Please extend the commentary on the Senate committee's tobacco tax increase, picking up after its final paragraph.

── EXCERPTED TEXT

Monday, July 16, 2007

A Bizarre Interpretation of "Economic Populism"

The Democratic Party has correctly identified that a large measure of its success in the 2006 midterms is the result of a populist economic mood among the nation's nervous working class. One would think that the majority's response to such a mandate would be the enactment of policy measures designed to ease the burden on the sweating classes, but apparently that would make too much sense. Just last week, a United States Senate committee voted in favor of a 61-cent-per-pack tax increase on tobacco. A simple analysis of the demographic of Americans who smoke make it abundantly clear that there is no tax in existence that is as despicably regressive as the tobacco tax, so how is it that levying a tax of hundreds or even thousands of dollars per year exclusively to this low-income demographic can be a priority of a Senate that got elected on a message of economic "fairness"?

There is literally an unlimited number of reasons why tapping into the "soak the poor" cigarette tax is foolish, predatory, and dangerous, but let's just focus on the "economic populism angle. Long-suffering blue-collar voters (the demographic most likely to smoke) put their faith in the Democratic Party last fall to make government work better for them. Not a word was mentioned during that campaign that the new Congress' pending effort to "help" them included raising their tax burden by at least $500 per year while holding the cakes on the other side of the tracks harmless to new taxation. With that in mind, this is incredibly stupid politics, kicking one's own political base in the groin simply because they are the path of least resistance to accrue additional revenue for government.

Yes, I realize this is a bipartisan proposal and will undoubtedly get plenty of support from "moderate" Republicans also interested in path-of-least-resistance soak-the-poor taxation. I also realize that Bush is likely to veto this bill if it gets to his desk, likely negating its political impact heading into 2008. But its the multiple levels of disgusting precedent this measure presents that makes me physically ill. The "Democratic Congress" will be on record supporting a tobacco tax hike against working-class Americans, and the GOP will have a convincing case to be made that allowing Democrats to control government ensures the same working people who trusted them to enact "economic fairness" will be clobbered over the head with the most regressive tax of all.

────
── LISTED RECORDS

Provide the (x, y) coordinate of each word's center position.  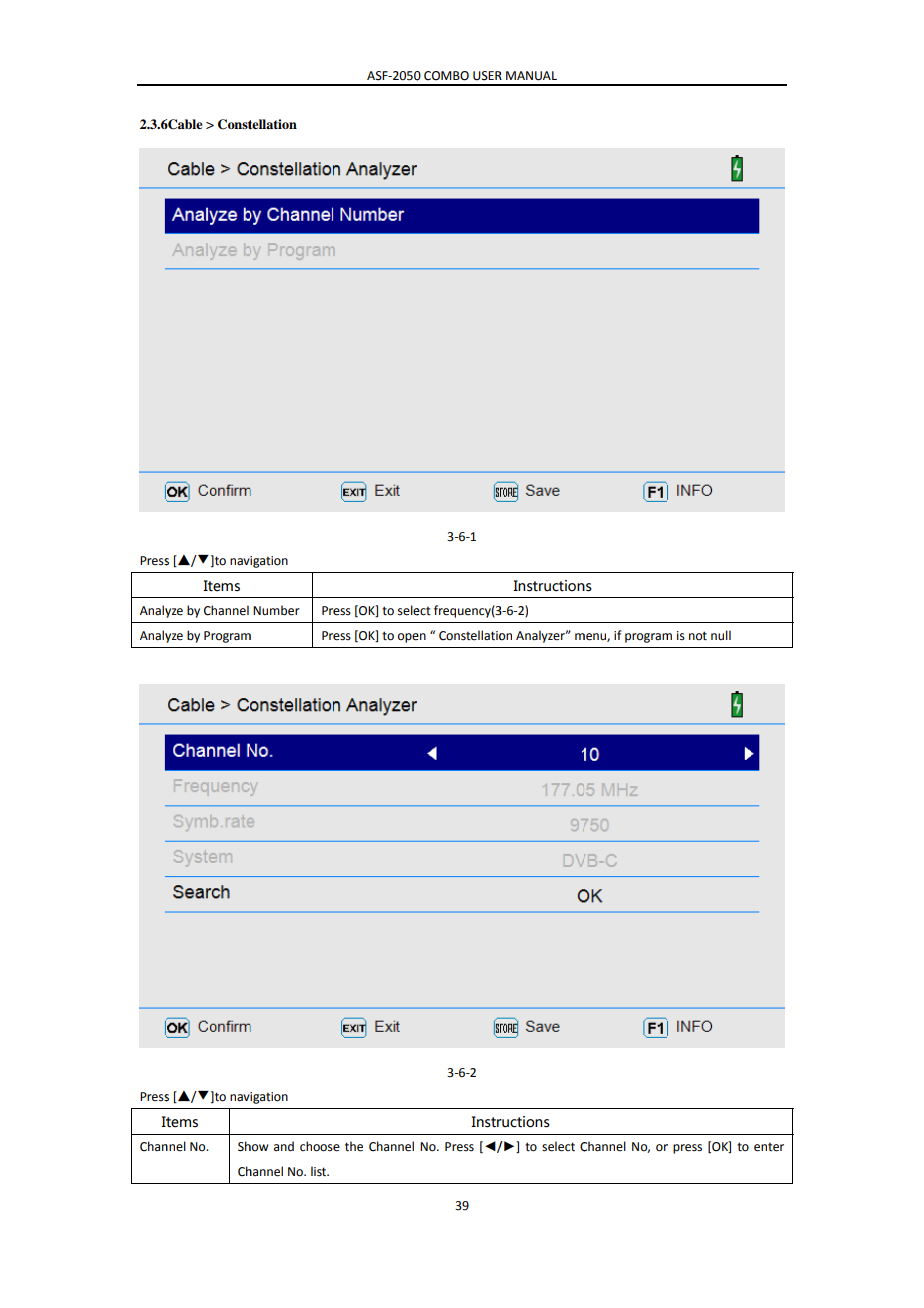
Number (276, 610)
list (320, 1171)
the (354, 1146)
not (698, 636)
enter (769, 1147)
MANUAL (531, 76)
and (284, 1146)
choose (320, 1146)
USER (487, 76)
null (721, 635)
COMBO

────

## OUTPUT OF THE EXERCISE
Furthermore, the nanny-state precedent this tax proposal evokes ensures similar puritanical tax policy ahead even for those us (including myself) who are nonsmokers, with future "sin taxes" required to save the peasantry from the evils of Big Fast Food, Big Soda Pop, and Big Ice Cream, among others. We can basically expect that Democratic governance ensures a tax policy that is massively, massively MORE regressive than was tax policy under Republicans.

My association with the Democratic Party is a product of economic populism. I could never vote for any Republican based on their economic worldview, but why would I still vote for Democrats if expanding tax code regressivity is their endgame? By conservative estimates, figure smokers represent 15% of the electorate, and the Democratic Party is effectively handing them over to the other side by forcing them to almost single-handedly finance the cost of government. If this really is the Democratic Party's idea of economic populism, they will be forfeiting my previously guaranteed vote as well.

6 Comments:

Blogger Mr. Phips said...

This tax will get absolutely nowhere. Republicans are filibustering everything else, so why wouldn't they filibuster this?

6:22 PM  
Blogger Mark said...

There may be enough Republican support to pass this thing in the Senate. I know Charles Grassley, Gordon Smith, and Olympia Snowe have already come out in favor of it. The Bush administration has vowed to veto it, meaning that even if it makes it through both Houses of Congress, it's DOA for now. Kind of ironic that a Bush administration veto is the only thing saving the Democrats from proudly committing suicide by spitting in the faces of their working-class base.

If the Democrats come out as the party of hyperinflating regressive sin taxes in the name of health purity crusade, I can no longer support the party. I won't become a Republican obviously, but I'll be so disillusioned that my days of carrying water for the self-proclaimed "party of the working guy" will be over.

6:56 PM  
Blogger Mr. Phips said...

Well, then if it passes, it is a bipartisan bill. I know there will be plenty of Democratic freshmen voting against it as well as many Southerners.

I may not agree with everything the Democrats stand for, but they are a hell of a lot better than the nightmare that we would be living under if Republicans controlled Congress again.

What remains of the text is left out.